James was full of charm and confidence. He liked to ruffle Archie's hair, sling an arm around his brothers, catch up Alice in a theatrical way and swing her around. He was full of plans and ideas, keeping Archie in his seat at the dinner table for hours after the dishes had been cleared while he talked and asked questions. He usually had a girl with him, too, someone pretty who clung to his arm. Wally never brought home a girl.

Soon the house would be empty again. Tad and Harry, after a week or so of carousing with their old friends at home in Grange, would return to Frost, where they were living over the summer in the basement of the college infirmary, working with the grounds crew to mow the lawns and surrounding fields and in the evenings acquainting themselves, as Archie had put it, with the girls in town.
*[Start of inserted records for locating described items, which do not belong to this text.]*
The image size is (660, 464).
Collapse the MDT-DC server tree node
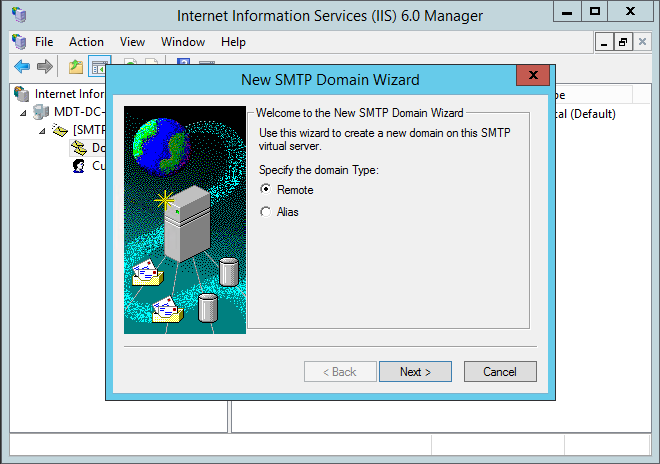click(x=24, y=113)
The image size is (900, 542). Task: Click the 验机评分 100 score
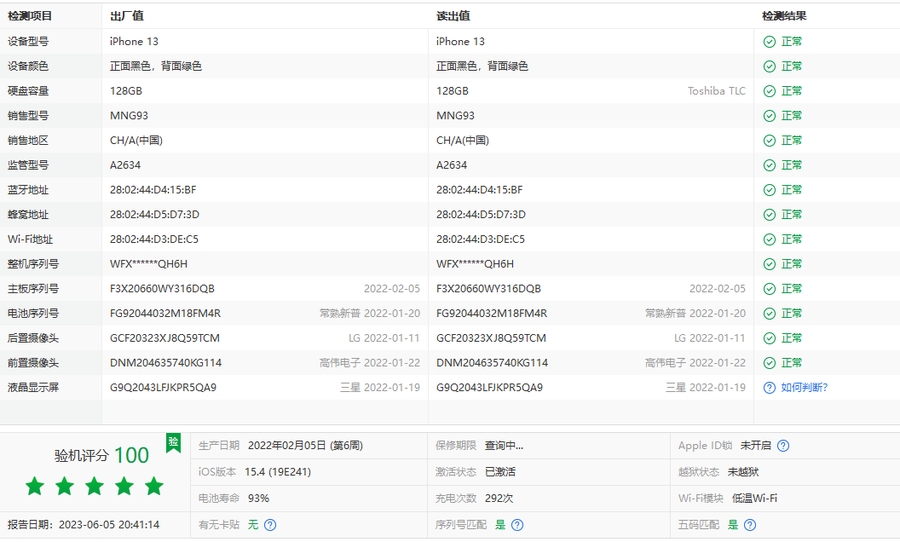click(x=101, y=456)
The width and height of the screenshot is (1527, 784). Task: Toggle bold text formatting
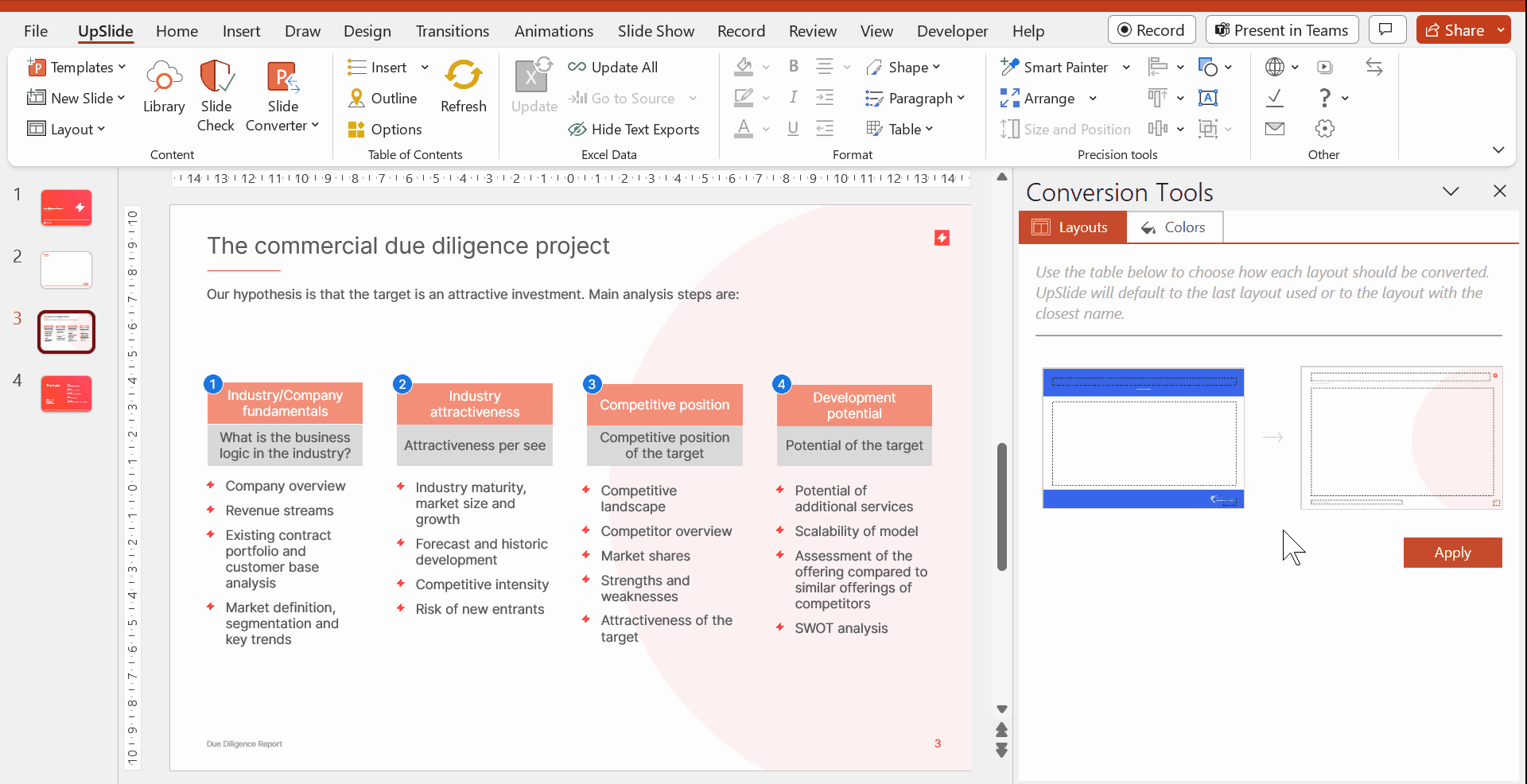tap(793, 67)
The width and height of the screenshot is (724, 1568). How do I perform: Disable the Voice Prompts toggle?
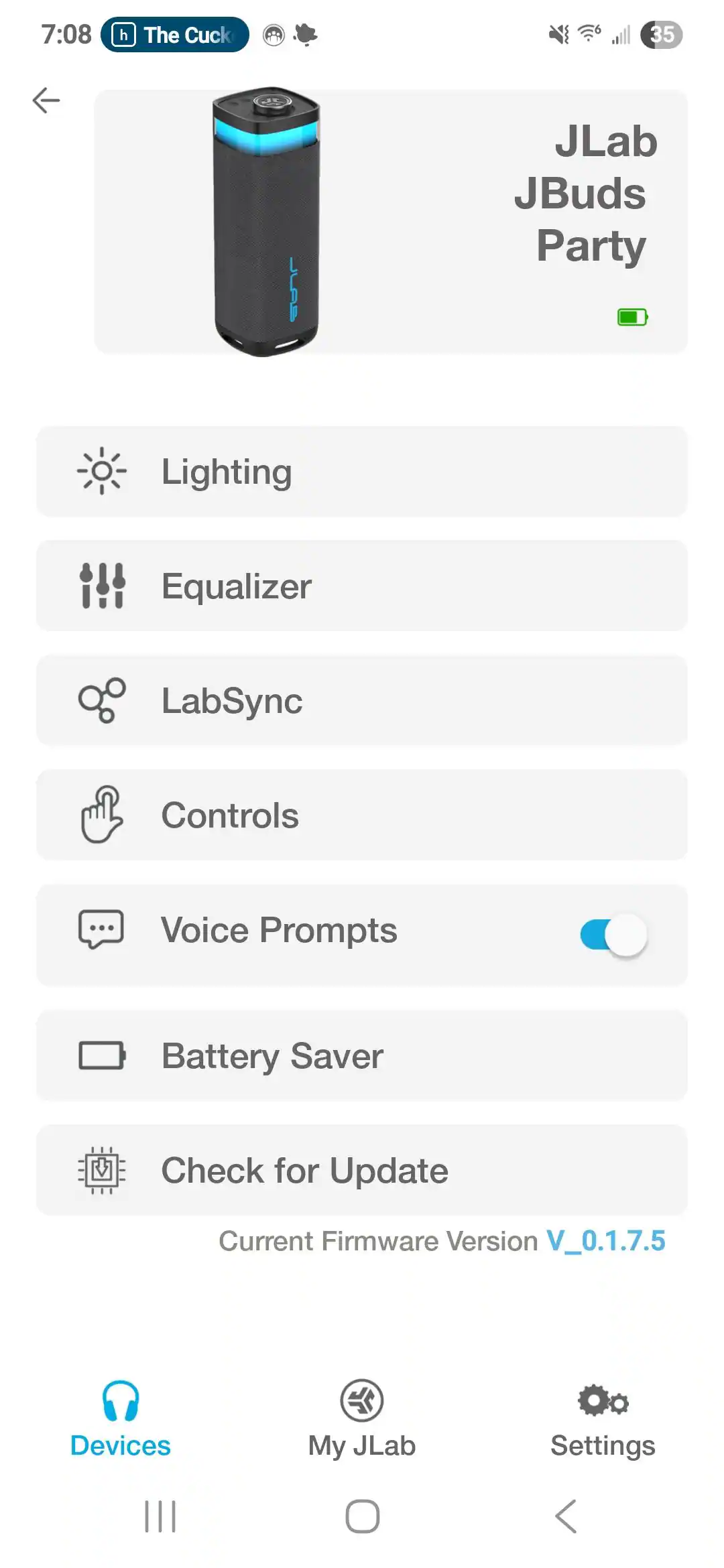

Only Eli would stay at home with Archie and Alice, and Eli was the quietest brother, slender like his mother, tall like Archie, who had staked out for himself, perhaps particularly in the wake of the twins’ boisterousness and Wallace and James's separate and pronounced interests of music and politics, the peaceful world of the garden. It was Eli who, as a young teenager, had revived his mother's perennial borders, who had built the path down to the river, stones quarried with a single-minded patience from the riverbed, and who hired himself out every summer to their neighbors in Grange for general yard work and improvements. Alice tagged along after him on these errands while he moved stolidly from one project to another, but he never talked much. Eli was inscrutable, Wally said.